Can you please, help us to understood why we have this result and confirm us it is a bug on your side.
I ran a Permission Matrix report for a particular SharePoint site.
I had the Auto Assign as Administrator option in Settings activated.
This appears to have resulted in me being added as a co-owner to the one drive for anyone on the Permissions Matrix report.
There were 15,000 users whos OneDrive now contains me as a co-owner.
Is there an issue with ShareGate?
Would it be possible to specify a group rather than adding the Sharegate service account to all site collections?
We have a SharePoint admin group that includes the Sharegate account.

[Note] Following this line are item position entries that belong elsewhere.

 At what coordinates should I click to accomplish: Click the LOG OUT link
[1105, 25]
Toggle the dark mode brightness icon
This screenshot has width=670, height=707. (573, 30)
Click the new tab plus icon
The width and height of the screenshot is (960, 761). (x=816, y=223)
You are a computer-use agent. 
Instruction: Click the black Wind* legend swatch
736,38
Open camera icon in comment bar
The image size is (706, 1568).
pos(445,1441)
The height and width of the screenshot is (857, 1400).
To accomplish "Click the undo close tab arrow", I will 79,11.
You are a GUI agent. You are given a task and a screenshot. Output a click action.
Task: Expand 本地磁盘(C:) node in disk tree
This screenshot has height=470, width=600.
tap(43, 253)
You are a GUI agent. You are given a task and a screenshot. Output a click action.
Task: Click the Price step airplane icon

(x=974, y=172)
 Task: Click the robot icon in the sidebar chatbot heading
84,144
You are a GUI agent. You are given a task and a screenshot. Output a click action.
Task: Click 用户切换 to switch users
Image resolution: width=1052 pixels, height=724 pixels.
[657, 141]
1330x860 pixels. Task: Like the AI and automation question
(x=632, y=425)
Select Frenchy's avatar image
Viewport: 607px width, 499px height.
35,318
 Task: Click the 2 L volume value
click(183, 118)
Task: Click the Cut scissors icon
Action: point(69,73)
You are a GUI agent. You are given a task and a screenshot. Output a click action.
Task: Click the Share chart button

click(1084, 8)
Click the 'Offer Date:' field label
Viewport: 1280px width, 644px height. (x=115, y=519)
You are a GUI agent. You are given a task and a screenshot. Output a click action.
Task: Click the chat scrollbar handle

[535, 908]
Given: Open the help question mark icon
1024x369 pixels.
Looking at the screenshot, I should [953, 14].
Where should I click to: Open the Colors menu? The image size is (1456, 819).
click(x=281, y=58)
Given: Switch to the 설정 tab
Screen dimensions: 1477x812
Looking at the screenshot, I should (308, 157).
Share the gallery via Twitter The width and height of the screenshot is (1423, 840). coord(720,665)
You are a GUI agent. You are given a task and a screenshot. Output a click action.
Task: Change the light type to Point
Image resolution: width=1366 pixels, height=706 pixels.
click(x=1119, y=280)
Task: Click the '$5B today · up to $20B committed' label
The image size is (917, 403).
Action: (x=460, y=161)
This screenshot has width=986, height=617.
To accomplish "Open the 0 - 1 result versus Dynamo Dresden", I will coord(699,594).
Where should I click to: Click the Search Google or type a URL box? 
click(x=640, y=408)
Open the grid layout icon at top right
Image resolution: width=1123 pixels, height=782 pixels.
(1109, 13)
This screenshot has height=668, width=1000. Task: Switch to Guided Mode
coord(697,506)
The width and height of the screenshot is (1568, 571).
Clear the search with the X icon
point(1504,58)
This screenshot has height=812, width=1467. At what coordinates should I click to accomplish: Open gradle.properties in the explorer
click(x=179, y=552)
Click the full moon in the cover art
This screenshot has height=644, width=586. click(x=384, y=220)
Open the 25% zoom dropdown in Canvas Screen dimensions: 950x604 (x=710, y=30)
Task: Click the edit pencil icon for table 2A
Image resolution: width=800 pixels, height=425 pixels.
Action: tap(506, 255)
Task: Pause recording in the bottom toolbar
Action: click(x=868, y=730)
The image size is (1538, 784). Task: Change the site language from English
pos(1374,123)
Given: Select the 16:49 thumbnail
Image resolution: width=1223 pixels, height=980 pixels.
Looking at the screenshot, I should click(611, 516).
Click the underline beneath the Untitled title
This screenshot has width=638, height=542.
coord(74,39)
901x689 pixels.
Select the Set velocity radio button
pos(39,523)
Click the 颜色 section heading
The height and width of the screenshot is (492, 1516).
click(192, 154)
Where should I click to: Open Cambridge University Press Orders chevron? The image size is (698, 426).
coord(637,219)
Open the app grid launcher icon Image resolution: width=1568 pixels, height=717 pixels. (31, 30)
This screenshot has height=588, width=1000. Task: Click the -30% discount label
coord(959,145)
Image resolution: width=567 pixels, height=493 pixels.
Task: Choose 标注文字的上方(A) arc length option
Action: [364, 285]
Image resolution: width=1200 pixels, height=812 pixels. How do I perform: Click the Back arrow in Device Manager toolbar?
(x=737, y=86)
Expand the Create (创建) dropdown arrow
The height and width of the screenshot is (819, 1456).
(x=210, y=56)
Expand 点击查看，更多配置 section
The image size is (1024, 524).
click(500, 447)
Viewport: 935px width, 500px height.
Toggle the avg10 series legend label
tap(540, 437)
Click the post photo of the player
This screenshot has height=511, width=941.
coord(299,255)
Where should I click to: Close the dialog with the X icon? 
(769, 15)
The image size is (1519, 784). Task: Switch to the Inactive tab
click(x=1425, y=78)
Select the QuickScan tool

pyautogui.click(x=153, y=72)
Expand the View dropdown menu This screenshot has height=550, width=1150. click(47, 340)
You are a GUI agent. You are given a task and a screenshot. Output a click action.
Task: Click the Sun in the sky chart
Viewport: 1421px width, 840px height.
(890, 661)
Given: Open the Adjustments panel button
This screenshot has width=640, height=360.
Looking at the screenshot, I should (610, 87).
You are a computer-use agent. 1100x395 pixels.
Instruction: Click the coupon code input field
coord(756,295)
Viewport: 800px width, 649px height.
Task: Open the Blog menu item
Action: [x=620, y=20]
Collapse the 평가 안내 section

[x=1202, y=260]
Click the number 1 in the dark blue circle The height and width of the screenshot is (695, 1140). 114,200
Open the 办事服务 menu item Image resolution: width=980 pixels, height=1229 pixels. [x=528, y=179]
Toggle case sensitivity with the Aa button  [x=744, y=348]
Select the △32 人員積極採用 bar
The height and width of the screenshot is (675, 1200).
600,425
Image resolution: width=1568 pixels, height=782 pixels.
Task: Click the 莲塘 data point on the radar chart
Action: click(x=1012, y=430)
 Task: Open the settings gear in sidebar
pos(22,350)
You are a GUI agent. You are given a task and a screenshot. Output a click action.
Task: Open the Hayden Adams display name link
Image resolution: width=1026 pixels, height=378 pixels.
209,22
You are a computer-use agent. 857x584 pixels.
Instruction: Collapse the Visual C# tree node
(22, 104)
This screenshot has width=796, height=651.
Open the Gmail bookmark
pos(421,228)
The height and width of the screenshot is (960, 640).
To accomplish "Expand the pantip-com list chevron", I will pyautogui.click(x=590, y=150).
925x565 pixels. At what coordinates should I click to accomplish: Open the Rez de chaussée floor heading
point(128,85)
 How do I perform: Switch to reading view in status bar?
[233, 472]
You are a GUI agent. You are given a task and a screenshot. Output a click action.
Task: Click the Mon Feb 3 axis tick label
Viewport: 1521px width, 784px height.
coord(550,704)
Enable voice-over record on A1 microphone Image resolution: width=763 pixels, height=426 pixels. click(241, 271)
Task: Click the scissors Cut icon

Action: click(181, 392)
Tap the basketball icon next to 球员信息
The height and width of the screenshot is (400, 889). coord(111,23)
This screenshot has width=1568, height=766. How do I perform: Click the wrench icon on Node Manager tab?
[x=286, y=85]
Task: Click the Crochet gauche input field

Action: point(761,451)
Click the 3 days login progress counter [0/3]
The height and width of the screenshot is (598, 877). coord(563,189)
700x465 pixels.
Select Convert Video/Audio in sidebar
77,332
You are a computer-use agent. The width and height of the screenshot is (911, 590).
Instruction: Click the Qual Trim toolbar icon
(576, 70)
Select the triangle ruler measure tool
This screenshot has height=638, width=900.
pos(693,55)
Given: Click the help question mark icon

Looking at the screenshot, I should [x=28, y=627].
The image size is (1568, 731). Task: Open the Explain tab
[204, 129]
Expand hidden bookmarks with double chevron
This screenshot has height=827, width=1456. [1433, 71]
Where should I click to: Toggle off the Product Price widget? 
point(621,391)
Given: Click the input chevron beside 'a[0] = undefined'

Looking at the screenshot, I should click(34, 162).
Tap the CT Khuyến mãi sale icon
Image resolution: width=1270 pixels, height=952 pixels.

I was added as the OneDrive Site Collection Administrator to all OneDrive accounts when I was running a SharePoint report, and it caused nothing but issues for us. The users were unhappy and perplexed, we had to change our security model and create a new third party application policy. This setting needs to change.
Because I installed ShareGate, I am in the list of all administrators of the personal OneDrives.
This is visible whaen the people are sharing there files/folders. Of course we do not want my name to appear in the personal OneDrives. Is there a good solution for this? I removed myselve from the Administrators list, but my name reappears :(.
Looking forward to a good solution,
Kris @ Thomas Cook Group commented
I've disabled the feature to add me as site admin to all sites but I keep getting added to sites that I'm not actually doing anything with. I'd understand it if I migrate a site or something, but this is old sites that I'm not even looking at or inventoring, now we even have a OneDrive that I'm the admin for??
Is/was this a reported bug??
So the feature to auto-assign admin permissions as needed is good, but it would be nice if ShareGate could track the permissions assigned and remove them when the task is done. We get a lot of feedback from users that are upset that are admin accounts show up as having access to their OneDrives after we've done a report.
Damari Trezub commented
I would appreciate a permament solution – a prompt with choices : Yes, No and a checkbox ‘Apply to all in the future’ would do, from my perspective.